◆ **Extract to read**
The Criminal Law (Amendment) Bill, which proposes jail term to a rape convict for his entire life, will be taken up at a special meeting of the union cabinet on Tuesday, Union Home Minister Sushilkumar Shinde said in New Delhi on Monday.
Seeking to dismissing reports of any differences in the Cabinet over the bill, Mr. Shinde said “there is a difference of opinion on legal points, which is being addressed to and it will be taken up on Tuesday at the special cabinet meeting.”
Mr. Shinde, who was answering questions at his monthly press conference, said the Law Ministry has to vet all proposal s before the government takes the next step.
The fresh bill will replace the ordinance on crimes against women promulgated last month which had prescribed life imprisonment as the maximum punishment for those committing rape.
It will also replace the Criminal Law (Amendment) Bill, 2012 introduced in the Lok Sabha in December last.
Earlier Finance Minister P. Chidambaram, who heads the Group of Ministers on media, had also dismissed reports about differences in the government over the bill and said there are different points expressed by different people with some suggesting that the word sexual assault must be retained while others favour the term rape.
According to sources, there was difference of opinion over the lowering of consent age for sex from 18 to 16, which was being addressed to.
According to the proposal, a person convicted of rape will have to spend the rest of his life in jail and also retains the provision that if rape leads to death of the victim or leaves her in a vegetative state, it can attract death penalty.

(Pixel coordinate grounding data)
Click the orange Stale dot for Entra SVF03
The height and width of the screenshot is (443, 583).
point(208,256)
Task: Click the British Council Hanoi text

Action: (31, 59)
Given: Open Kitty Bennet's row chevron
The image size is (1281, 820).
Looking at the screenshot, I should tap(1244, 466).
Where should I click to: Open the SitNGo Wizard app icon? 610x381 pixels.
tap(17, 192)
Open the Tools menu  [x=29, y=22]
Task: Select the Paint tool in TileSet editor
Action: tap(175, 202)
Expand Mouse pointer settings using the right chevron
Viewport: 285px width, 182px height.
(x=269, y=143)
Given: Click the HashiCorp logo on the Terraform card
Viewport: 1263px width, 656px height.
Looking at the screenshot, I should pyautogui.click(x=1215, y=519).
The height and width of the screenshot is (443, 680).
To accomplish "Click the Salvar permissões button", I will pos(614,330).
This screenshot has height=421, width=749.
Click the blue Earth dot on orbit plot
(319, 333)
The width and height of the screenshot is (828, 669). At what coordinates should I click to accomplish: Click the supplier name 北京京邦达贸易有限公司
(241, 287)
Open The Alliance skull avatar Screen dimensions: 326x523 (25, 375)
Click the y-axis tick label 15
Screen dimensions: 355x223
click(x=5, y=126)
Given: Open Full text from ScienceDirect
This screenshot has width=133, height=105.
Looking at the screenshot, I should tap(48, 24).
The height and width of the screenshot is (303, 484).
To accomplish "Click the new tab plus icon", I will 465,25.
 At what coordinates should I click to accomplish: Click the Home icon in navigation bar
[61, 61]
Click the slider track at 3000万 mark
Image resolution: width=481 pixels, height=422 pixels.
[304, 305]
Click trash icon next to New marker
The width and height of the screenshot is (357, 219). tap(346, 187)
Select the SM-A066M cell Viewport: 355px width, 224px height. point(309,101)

◆ **Required work**
a - Substitute "Wednesday" for "Tuesday" in the news report on the rape bill, and write out everything from "The Criminal Law (Amendment) Bill, which" down to "those committing rape.".
b - Please proceed with the news report on the rape bill from where it stops.

◆ **Answers below**
a -
The Criminal Law (Amendment) Bill, which proposes jail term to a rape convict for his entire life, will be taken up at a special meeting of the union cabinet on Wednesday, Union Home Minister Sushilkumar Shinde said in New Delhi on Monday.
Seeking to dismissing reports of any differences in the Cabinet over the bill, Mr. Shinde said “there is a difference of opinion on legal points, which is being addressed to and it will be taken up on Wednesday at the special cabinet meeting.”
Mr. Shinde, who was answering questions at his monthly press conference, said the Law Ministry has to vet all proposal s before the government takes the next step.
The fresh bill will replace the ordinance on crimes against women promulgated last month which had prescribed life imprisonment as the maximum punishment for those committing rape.

b -
While the ordinance said the statement of the victim may be videographed, the bill makes the provision mandatory.
The bill also makes the presence of a woman officer -- whether police or civil -- mandatory when the statement of the victim is recorded.
On the issue of voyeurism, the Law Ministry has opposed a provision that if someone takes pictures of a woman with her permission, it would not amount to an offence.
The Home Ministry had held inter-ministerial consultations on the bill to have a consensus.
The Bill will also make it mandatory for all government and private hospitals in the country to provide free medical treatment to women victims of any form of sexual violence.
The refusal to do so will be a criminal offence and attract one-year jail term for top bosses and the staff on duty of hospitals found guilty of turning away victims of sexual violence needing immediate medical care.